まあ、色々とお世話になったしそれは有り難かったんだけど、一応上位冒険者認定する前に、知識の有無は確認して欲しかったよなあ……。
クーヘンの店への道を適当なグループに別れてのんびりと歩きながら、そんな事を考えていた俺だったよ。
あれ? って事は、ここハンプールの街を旅立つ時にまた俺達は少人数になっちゃうわけだな。
すっかり大人数がデフォになっていた俺は、ハスフェルとギイ、そしてオンハルトの爺さんとの四人だけでの少人数での食事風景を思い出してちょっとだけ涙目になっていたのだった。
ううん、今更だけど仲間達の有り難さを思い知った俺だったよ。
俺、いくら従魔達がいたとしても、絶対にソロでの冒険者なんて出来ないと思うな。
以前の世界でも、今思い出してみれば本当に一人だった時って少ないと思う。
両親を亡くした後、すぐに親戚のうちに引き取られて、生活に不自由する事はなかった。
父さんや母さんに会いたくて寂しい思いはしたけれども、本当に良くしてくれた。
大学でも、それから会社に入ってからも友人や同僚、上司にも本当に恵まれていて、仕事では大変な思いもしたけれども対人関係では本当に恵まれていたと思う。
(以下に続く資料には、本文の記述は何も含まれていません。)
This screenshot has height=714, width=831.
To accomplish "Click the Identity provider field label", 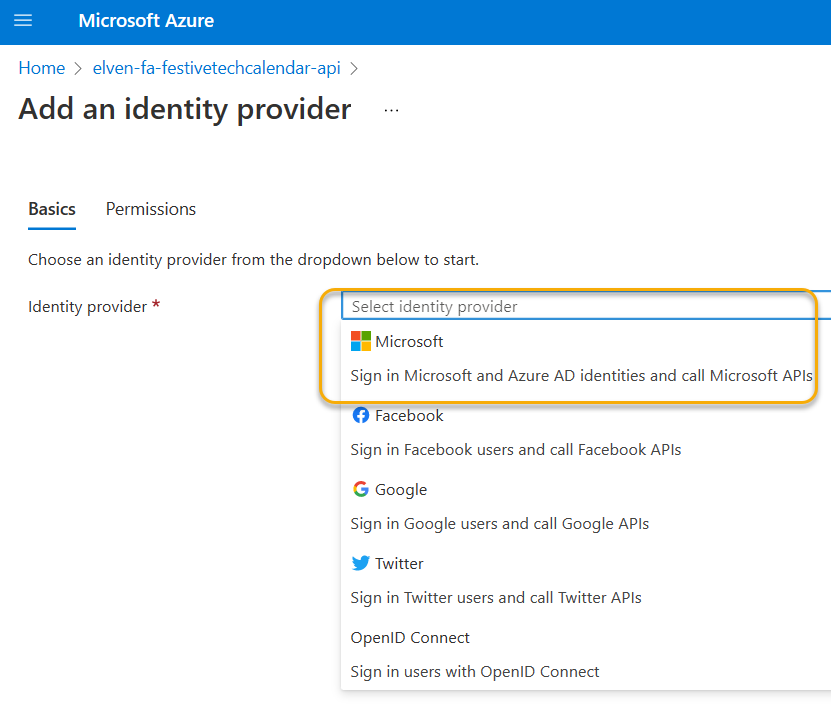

こっちの世界へ突然やってきて以降も、考えてみれば本当にさまざまな人に助けられていると思う。
ハスフェル達がいつまで一緒にいてくれるかなんて分からないけれども、ずっとずっとこんな感じで過ごしていけたらなって思わずにはいられない。
「ん? どうしたの?」
マックスの頭の上に座っていたシャムエル様が、俺の様子に気が付いたらしく一瞬で右肩にワープしてきて俺の頬をペチペチと叩いてくれた。
「うん、何でもない。ちょっと目に埃が入っただけ」
誤魔化すようにそう言って目をこすると、シャムエル様は慌てたように俺の腕を叩く。
「ああ、こすっちゃあだめだよ。ほら、そういう時はパチパチってするの。ほら、パチパチ」
そう言ってちっこい目をパチパチと瞬きしてくれたので、ちょっと笑った俺も一緒にゆっくりと瞬きをしたのだった。
「ありがとうな」
笑ってそっともふもふな尻尾を突っつくと、即座にマックスの頭に逃げられてしまい、何だかおかしくなってマックスを撫でながら小さく吹き出した俺だったよ。